Sunday, August 07, 2005

Bad, bad music

Last night I found myself in a Ximending pool hall that's popular with teenagers. It was a great place to play pool, with level tables and plenty of room to move around in and not too much smoke. The only problem is that they were playing Taiwanese pop music way too loud. And so I was forced to pay closer attention to this style of music than I've ever been forced to before.

The songs fell into two categories -- overproduced love songs full of over-protesting vocal mechanics, and teenybopper rap songs with herky-jerky beats that were supposed to be funky but weren't. I couldn't understand a word that was sung, of course, but I'll wager that all the song titles could be roughly translated as "I'll Love You till the End of Time, Longer if I Retain Consciousness after Death" and "Ooh, Girl, You So Fine, I Can't Wait to Get wit' You, Baby."

Two modalities. Two possible nodes of human emotion. Life's great banquet reduced to a greasy cheeseburger and a butterscotch ice cream sundae.
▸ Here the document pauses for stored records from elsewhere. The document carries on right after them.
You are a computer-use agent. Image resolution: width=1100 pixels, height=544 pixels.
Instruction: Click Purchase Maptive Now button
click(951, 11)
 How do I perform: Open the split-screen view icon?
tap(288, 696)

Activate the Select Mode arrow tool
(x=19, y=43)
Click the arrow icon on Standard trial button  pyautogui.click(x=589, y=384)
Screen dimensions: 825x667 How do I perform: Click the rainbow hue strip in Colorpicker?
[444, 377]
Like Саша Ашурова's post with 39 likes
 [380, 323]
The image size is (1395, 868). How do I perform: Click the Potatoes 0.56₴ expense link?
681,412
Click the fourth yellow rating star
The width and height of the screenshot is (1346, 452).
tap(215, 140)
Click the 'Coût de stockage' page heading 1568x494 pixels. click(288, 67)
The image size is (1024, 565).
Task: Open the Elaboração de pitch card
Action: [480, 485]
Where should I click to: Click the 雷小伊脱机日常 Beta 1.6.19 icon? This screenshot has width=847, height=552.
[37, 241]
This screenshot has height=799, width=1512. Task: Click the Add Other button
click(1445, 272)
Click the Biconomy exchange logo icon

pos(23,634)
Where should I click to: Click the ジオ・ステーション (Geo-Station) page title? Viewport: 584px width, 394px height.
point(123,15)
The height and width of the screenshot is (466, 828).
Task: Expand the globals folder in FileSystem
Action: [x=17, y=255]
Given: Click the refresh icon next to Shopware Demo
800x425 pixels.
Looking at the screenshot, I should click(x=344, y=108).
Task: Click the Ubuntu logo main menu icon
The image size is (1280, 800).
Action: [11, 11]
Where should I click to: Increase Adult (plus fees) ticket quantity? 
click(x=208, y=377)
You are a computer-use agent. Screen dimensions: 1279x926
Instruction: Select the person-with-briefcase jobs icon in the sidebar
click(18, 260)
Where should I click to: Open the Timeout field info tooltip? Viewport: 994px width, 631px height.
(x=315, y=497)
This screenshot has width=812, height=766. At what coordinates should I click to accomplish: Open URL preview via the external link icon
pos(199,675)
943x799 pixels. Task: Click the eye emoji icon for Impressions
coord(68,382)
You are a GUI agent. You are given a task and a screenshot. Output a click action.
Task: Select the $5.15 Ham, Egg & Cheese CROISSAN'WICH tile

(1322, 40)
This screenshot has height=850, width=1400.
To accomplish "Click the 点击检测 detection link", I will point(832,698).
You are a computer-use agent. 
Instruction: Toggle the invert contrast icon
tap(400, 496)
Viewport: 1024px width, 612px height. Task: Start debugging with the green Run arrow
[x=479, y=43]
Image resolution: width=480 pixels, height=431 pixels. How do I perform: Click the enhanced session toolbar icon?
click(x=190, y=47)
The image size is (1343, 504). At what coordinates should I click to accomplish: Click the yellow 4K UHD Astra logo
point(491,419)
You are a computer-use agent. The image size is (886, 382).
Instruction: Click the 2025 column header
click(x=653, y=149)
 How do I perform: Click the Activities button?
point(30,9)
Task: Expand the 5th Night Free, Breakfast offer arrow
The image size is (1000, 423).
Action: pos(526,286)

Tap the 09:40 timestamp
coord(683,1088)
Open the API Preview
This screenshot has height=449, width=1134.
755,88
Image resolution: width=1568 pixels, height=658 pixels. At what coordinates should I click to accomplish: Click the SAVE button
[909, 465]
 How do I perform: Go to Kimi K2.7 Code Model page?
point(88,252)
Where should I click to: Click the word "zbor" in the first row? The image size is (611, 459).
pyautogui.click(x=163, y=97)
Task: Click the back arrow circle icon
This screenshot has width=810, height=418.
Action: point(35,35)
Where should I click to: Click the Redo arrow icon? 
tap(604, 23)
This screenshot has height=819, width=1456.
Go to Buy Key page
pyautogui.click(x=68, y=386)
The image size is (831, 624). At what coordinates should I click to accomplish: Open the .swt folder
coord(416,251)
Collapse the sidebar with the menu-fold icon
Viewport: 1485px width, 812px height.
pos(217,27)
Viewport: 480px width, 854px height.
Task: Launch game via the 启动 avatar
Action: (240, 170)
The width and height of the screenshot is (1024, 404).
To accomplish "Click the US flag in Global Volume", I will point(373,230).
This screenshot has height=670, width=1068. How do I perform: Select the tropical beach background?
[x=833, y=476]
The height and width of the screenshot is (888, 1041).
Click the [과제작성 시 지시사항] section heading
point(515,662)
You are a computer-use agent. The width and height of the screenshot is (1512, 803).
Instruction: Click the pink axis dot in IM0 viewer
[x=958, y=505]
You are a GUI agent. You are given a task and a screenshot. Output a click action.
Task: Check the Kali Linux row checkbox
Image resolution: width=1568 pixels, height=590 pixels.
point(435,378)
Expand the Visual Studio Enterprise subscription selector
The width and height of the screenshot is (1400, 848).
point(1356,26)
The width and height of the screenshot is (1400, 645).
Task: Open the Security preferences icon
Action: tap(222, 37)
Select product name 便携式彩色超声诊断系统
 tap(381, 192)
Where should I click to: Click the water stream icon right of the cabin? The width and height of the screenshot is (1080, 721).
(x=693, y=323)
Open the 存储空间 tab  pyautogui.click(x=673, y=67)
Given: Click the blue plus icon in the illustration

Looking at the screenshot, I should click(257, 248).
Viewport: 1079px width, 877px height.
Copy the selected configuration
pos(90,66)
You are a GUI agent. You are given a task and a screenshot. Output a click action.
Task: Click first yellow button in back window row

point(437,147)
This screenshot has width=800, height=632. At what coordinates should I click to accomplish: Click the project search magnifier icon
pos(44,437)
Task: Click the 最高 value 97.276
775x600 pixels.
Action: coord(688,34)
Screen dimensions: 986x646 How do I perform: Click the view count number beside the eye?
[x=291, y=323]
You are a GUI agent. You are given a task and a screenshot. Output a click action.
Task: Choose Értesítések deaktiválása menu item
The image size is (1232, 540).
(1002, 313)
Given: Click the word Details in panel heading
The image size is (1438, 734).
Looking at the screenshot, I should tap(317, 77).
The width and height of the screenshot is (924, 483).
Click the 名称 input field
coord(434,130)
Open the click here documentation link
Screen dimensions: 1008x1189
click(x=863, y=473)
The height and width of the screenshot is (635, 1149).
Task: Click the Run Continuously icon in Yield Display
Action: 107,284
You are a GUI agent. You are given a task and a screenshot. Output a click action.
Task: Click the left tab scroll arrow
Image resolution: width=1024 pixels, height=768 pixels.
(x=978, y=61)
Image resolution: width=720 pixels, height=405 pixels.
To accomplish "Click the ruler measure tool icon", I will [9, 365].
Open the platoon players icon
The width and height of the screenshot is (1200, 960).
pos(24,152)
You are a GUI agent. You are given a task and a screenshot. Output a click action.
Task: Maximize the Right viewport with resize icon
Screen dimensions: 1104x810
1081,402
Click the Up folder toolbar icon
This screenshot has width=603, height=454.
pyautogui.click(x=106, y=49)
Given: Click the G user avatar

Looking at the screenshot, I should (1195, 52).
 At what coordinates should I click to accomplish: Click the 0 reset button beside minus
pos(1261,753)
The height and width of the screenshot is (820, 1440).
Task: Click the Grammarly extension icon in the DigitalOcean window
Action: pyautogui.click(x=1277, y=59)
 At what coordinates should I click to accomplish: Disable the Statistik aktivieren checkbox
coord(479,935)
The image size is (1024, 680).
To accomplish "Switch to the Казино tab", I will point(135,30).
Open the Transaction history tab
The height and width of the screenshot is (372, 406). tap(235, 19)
The Taiwanese pop music industry is just mimicking the state of affairs in the States, of course. The only thing you can blame the Taiwanese industry for is recruiting no one to sing on record who doesn't sound exactly like the Backstreet Boys or some female equivalent. Here, even the rappers sound like the Backstreet Boys. At least in the States you hire a thug to do a thug's job.

Given a choice, I'll listen to Taiwanese taxi music, that cheesetastic Casio-generated genre of yesteryear. Taiwanese taxi music occasionally provides you a melody worth listening to, and it makes no pretense of rhythm, which is better than promising rhythm but not providing it. Broken promises of rhythm are all you get from current Taiwanese pop and, for that matter, most American hip-hop and R&B.

1 comment:

the j said...

DOTS you disappoint me. Embrace the cheese(burger) and belt out a Jolin or Jay Chou number next time you're at karaoke. Guaranteed instant popularity and admiration.

And I'm not sure about Taiwanese thugs in the music business (though I'm well aware they're there, behind the scenes). Can you imagine the betelnut boys from the Bamboo Union putting it down for the streets? Me neither.